Unsupervised Analysis of Alzheimer's Disease Signatures using 3D Deformable Autoencoders
Mehmet Yigit Avci, Emily Chan, Veronika Zimmer, Daniel Rueckert, Benedikt Wiestler, Julia A. Schnabel, Cosmin I. Bercea
TL;DR
The paper tackles the challenge of detecting and localizing Alzheimer's disease (AD)–related brain atrophy using MRI in an unsupervised setting. It introduces MORPHADE, a 3D deformable autoencoder that employs dual deformation fields (constrained and unconstrained) and adversarial training to produce refined residual and folding maps, which are fused into an anomaly map for localization and severity assessment. Key innovations include the use of deformation fields within an unsupervised framework and the combination of $m_{residual}=|x-x_{recon}|$ with $m_{foldings}=\max(0,-\det(J_{\boldsymbol{\Phi}}))$ to highlight atrophy regions, as well as a training protocol that optimizes for reconstruction fidelity while preserving anatomical variability.

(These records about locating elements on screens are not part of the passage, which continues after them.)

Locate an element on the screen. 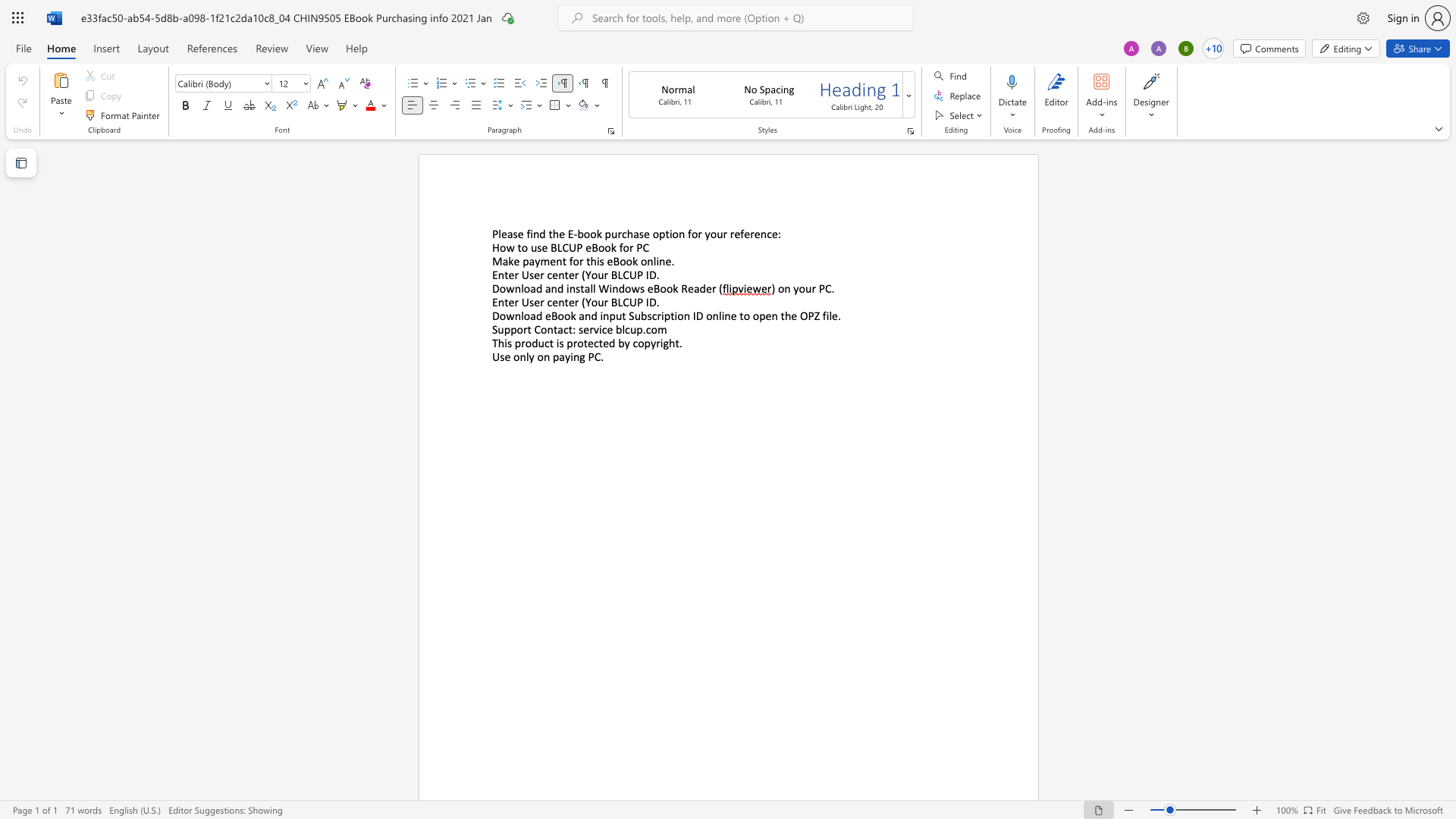 The height and width of the screenshot is (819, 1456). the space between the continuous character "E" and "-" in the text is located at coordinates (572, 234).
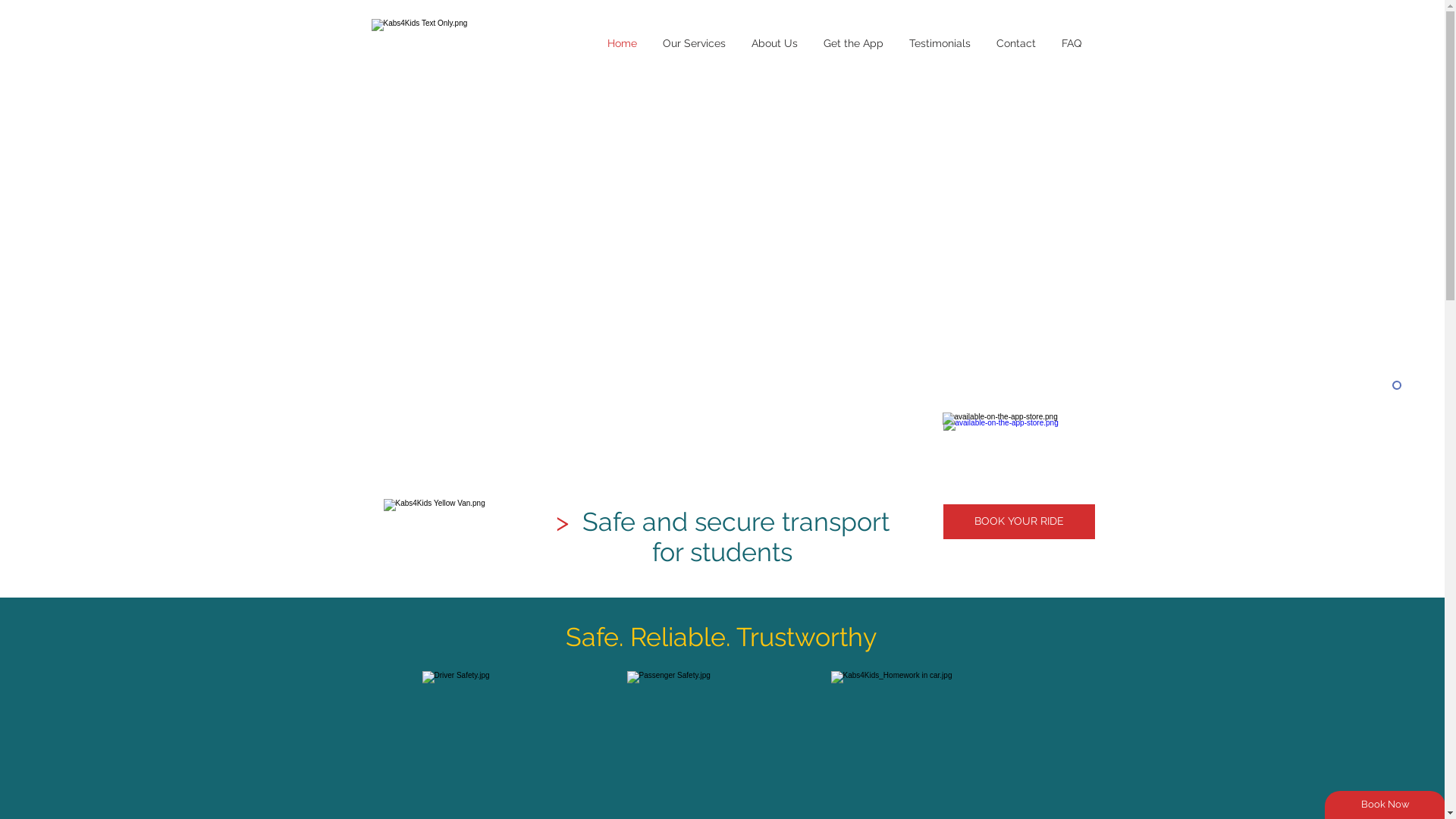  I want to click on 'FAQ', so click(1069, 42).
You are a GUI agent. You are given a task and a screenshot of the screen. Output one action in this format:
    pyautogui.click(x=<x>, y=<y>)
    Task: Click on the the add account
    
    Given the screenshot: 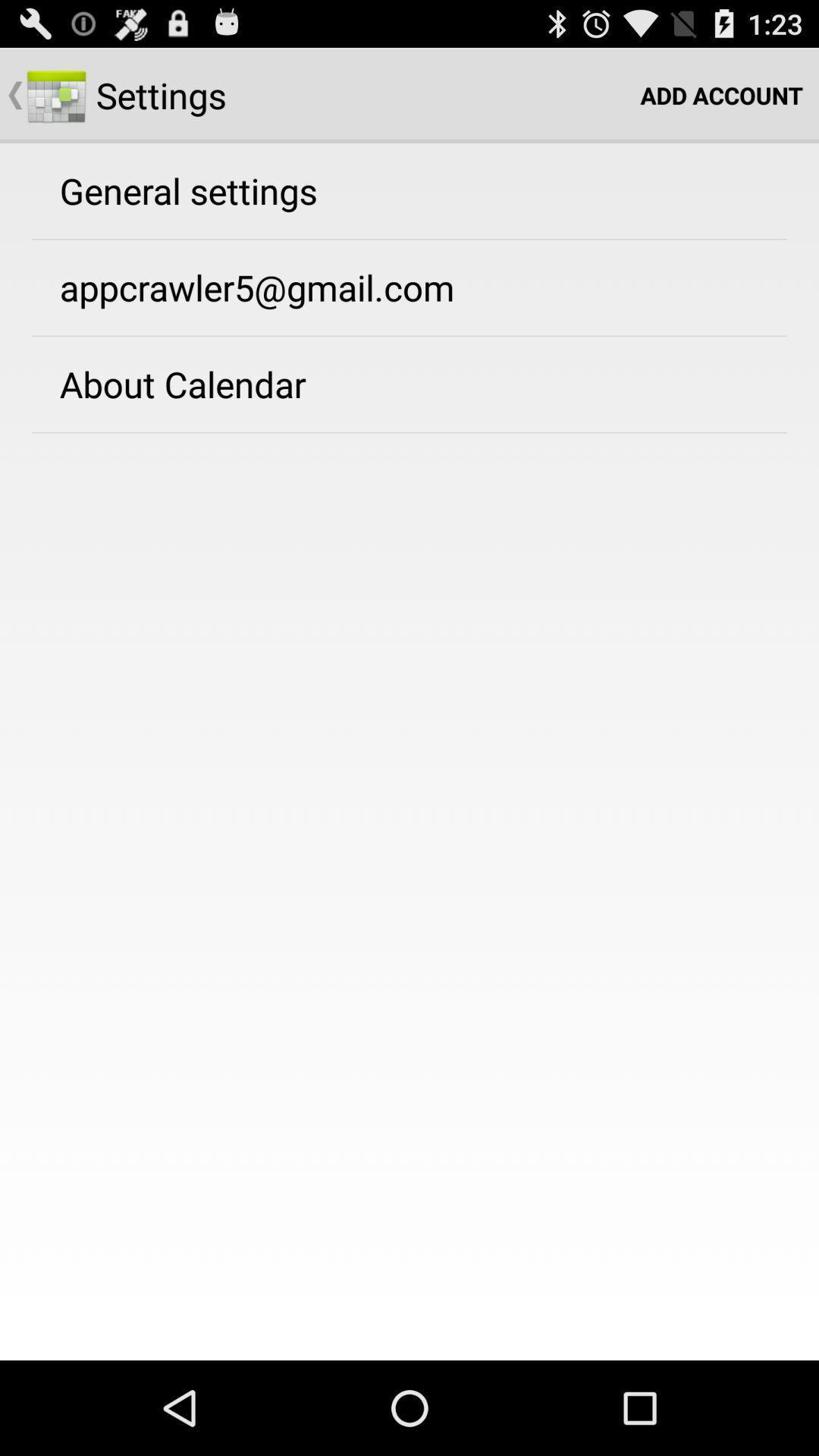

On ADNI data, MORPHADE achieves $AUROC=0.80$ for AD detection, surpassing several supervised and unsupervised baselines, and shows spatial concordance with medial temporal atrophy (MTA) scores, supporting its potential for non-invasive disease monitoring. The authors also provide public code at $github.com/ci-ber/MORPHADE$ for broader adoption and validation.
Abstract
With the increasing incidence of neurodegenerative diseases such as Alzheimer's Disease (AD), there is a need for further research that enhances detection and monitoring of the diseases. We present MORPHADE (Morphological Autoencoders for Alzheimer's Disease Detection), a novel unsupervised learning approach which uses deformations to allow the analysis of 3D T1-weighted brain images. To the best of our knowledge, this is the first use of deformations with deep unsupervised learning to not only detect, but also localize and assess the severity of structural changes in the brain due to AD. We obtain markedly higher anomaly scores in clinically important areas of the brain in subjects with AD compared to healthy controls, showcasing that our method is able to effectively locate AD-related atrophy. We additionally observe a visual correlation between the severity of atrophy highlighted in our anomaly maps and medial temporal lobe atrophy scores evaluated by a clinical expert. Finally, our method achieves an AUROC of 0.80 in detecting AD, out-performing several supervised and unsupervised baselines. We believe our framework shows promise as a tool towards improved understanding, monitoring and detection of AD. To support further research and application, we have made our code publicly available at github.com/ci-ber/MORPHADE.